● **Problem requirements**
Your reply must hold the lines from the one containing "Task: Zoom in on packet list text" to the end of the entries, copied exactly, with pictures excluded.

● **Records to process**
|---|

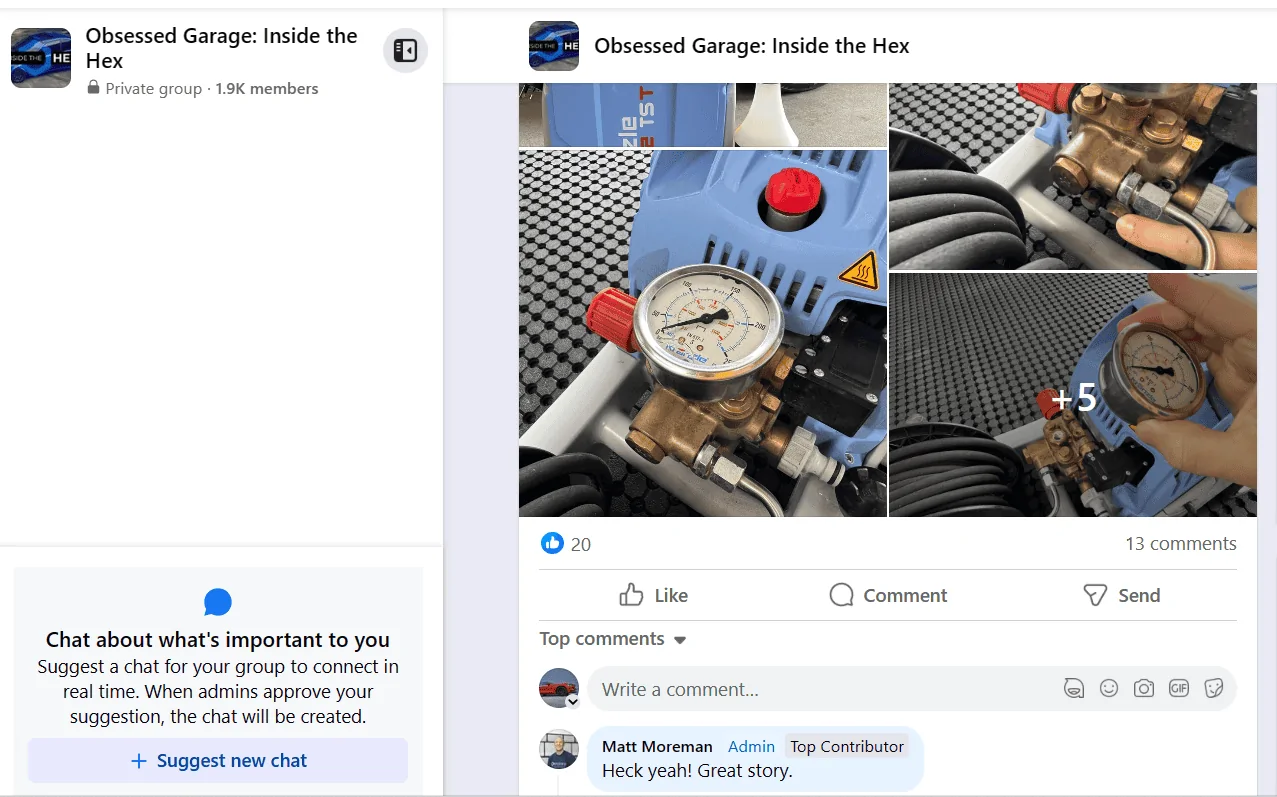This screenshot has width=1277, height=797.
Task: Send the post via Send button
Action: (1122, 595)
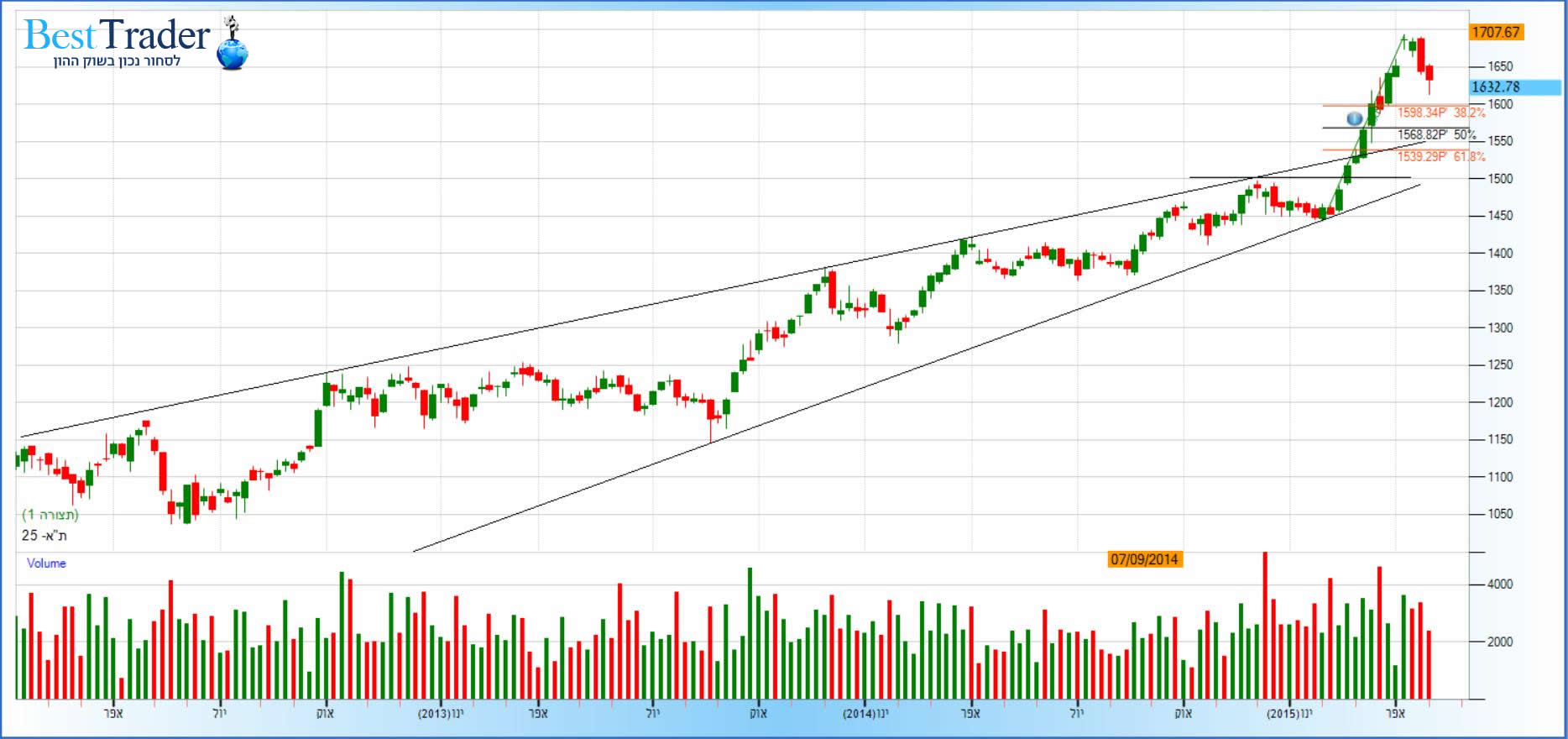Click the 1050 tick on price axis

(x=1500, y=514)
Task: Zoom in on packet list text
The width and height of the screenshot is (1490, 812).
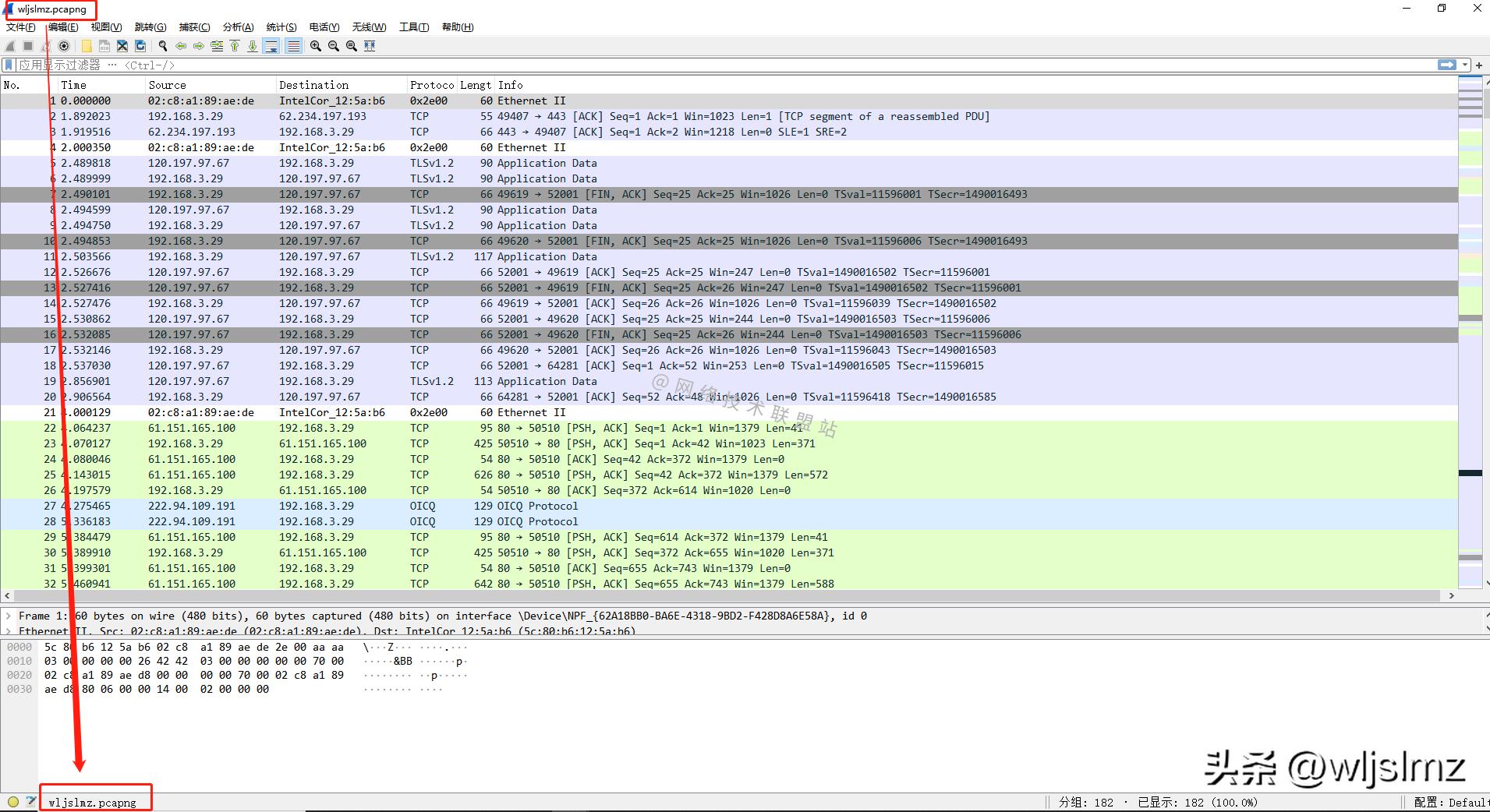Action: 316,46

|---|

● **Written response**
Task: Zoom in on packet list text
The width and height of the screenshot is (1490, 812).
Action: 316,46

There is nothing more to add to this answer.